Dahlan Iskan: Di Tangan Jokowi, Undang-undang Kesehatan yang Begitu Penting, Selesai dalam 6 Bulan

  • Bagikan
Tangkapan layar Wakil Ketua Komisi IX DPR RI Emanuel Melkiades Laka Lena menyerahkan laporan pembahasan RUU Kesehatan kepada Ketua DPR RI Puan Maharani dalam rapat paripurna di Kompleks Parlemen, Senayan, Jakarta, Selasa (11/7/2023). ANTARA/Fauzi Lamboka

Ibarat sebuah kolam pancing, ada yang memancing tetapi tidak terlihat orangnya. Akan tetapi pancingan itu mendapatkan ikan besar.

Bentuk ikannya: reaksi pro-kontra di masyarakat. Terutama dari kalangan dokter. Lebih khusus lagi dari organisasi tunggal dokter: IDI (Ikatan Dokter Indonesia).

Muncul pula perlawanan pada IDI, bahkan ada semacam kampanye khusus pembusukan IDI.

"Kesannya: IDI otoriter. IDI berbisnis. IDI sumber kesulitan. IDI penyebab mahalnya jasa kesehatan. Dan banyak lainnya," tulis Dahlan.

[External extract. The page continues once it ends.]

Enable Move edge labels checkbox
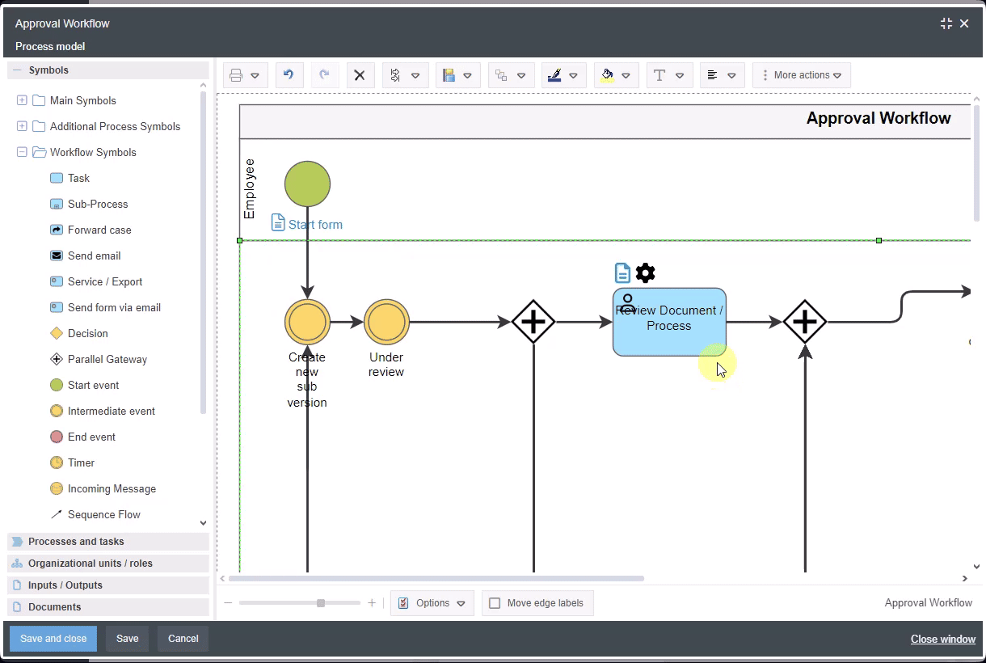The height and width of the screenshot is (663, 986). click(x=495, y=603)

Pro dan kontra pun kian panas di publik, tetapi terukur, hingga akhirnya mereda sendiri.

"Lantas: Tok! UU Kesehatan disahkan Selasa kemarin. Aklamasi. Tidak ada oposisi. Tidak ada interupsi. Semulus rel kereta cepat Ya-Wan nan permai," tulisan Dahlan.

Senjata IDI Dilucuti UU Kesehatan

Menurut Dahlan, dengan lahirnya UU Kesehatan maka perubahan besar segera bergulir. Izin praktik dokter tidak lagi perlu rekomendasi IDI. Bahkan kata IDI tidak lagi ada di UU Kesehatan yang baru.

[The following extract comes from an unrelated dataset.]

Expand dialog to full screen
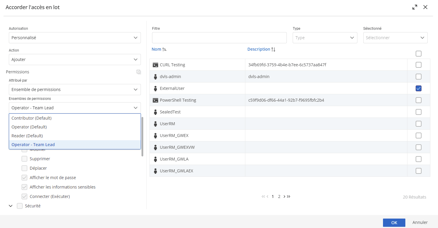The width and height of the screenshot is (438, 228). click(x=415, y=7)
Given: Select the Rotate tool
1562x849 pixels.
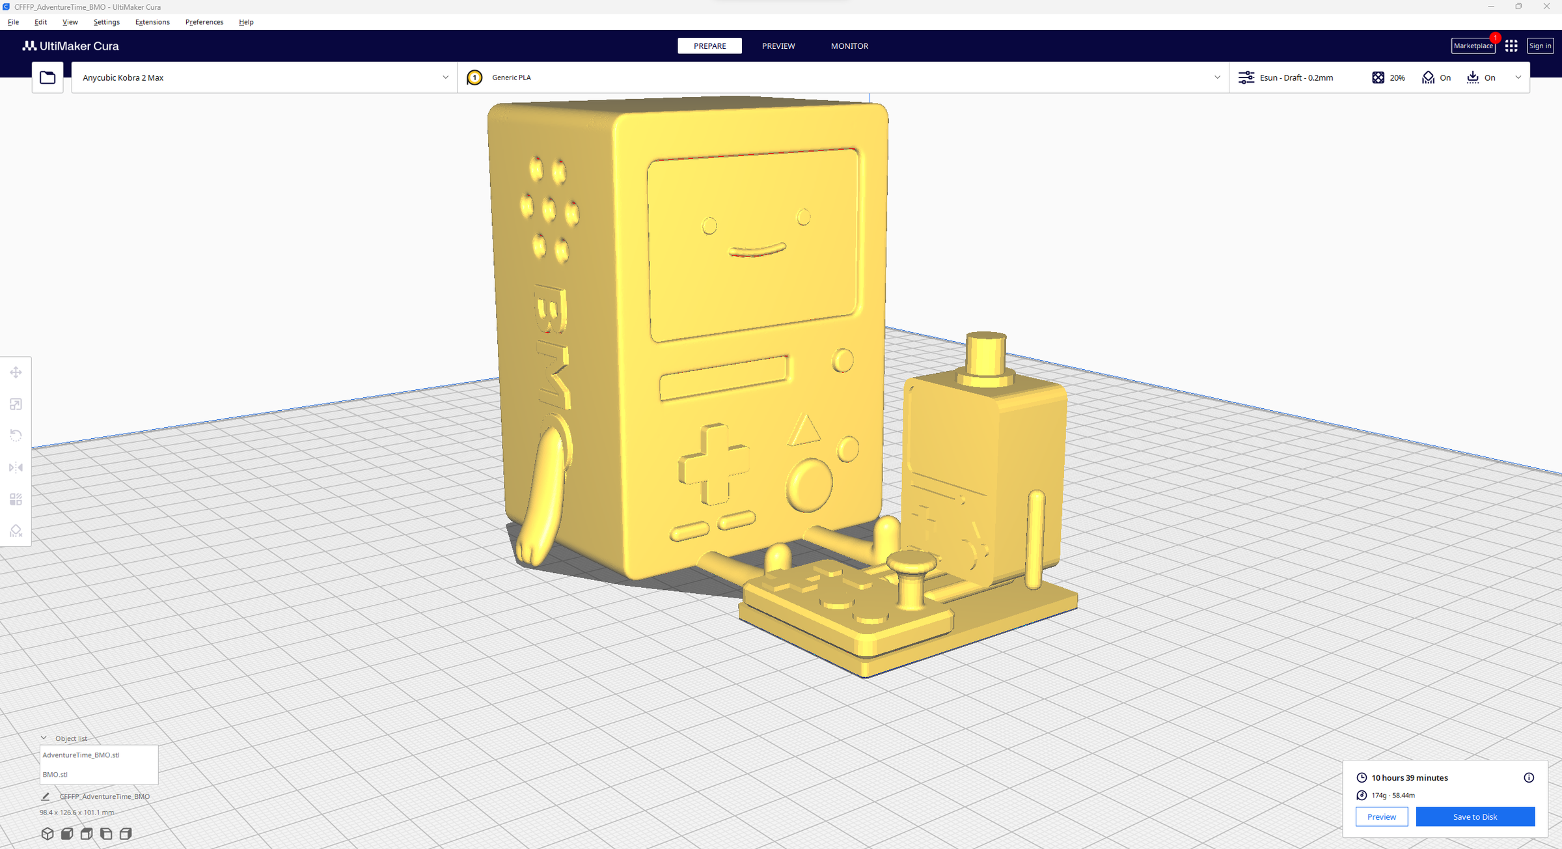Looking at the screenshot, I should [16, 435].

Seperti izin dagang lainnya, izin praktik dokter akan dikeluarkan oleh pemerintah. Siapa yang dimaksud pemerintah masih harus menunggu ketentuan lebih lanjut. Mungkin Dinas Kesehatan kabupaten atau kota.

"Izin itu akan berlaku seumur hidup. Tidak harus memperpanjang setiap lima tahun," tulisan Dahlan.

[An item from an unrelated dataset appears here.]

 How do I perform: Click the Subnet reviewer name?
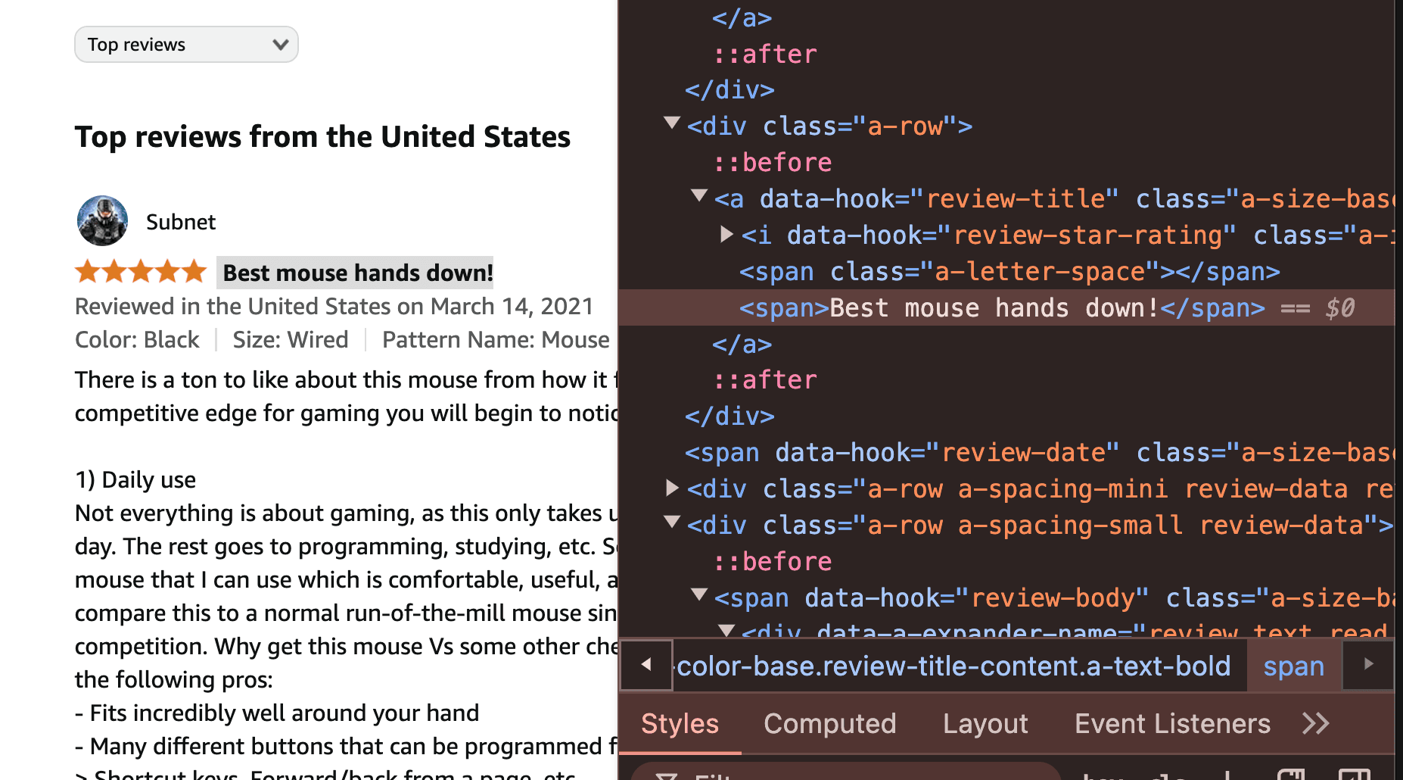[x=181, y=222]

Ketika IDI didirikan pada 1950, jumlah dokter yang hadir di muktamar pada saat itu 181 dokter. Pejabat pemerintah di bidang kesehatan pasti dokter. Pasti anggota IDI.

Maka antara IDI dan kekuasaan di bidang kesehatan seperti manunggal. Sedang jumlah dokter saat ini sudah lebih 151.000 orang –meski tetap belum cukup.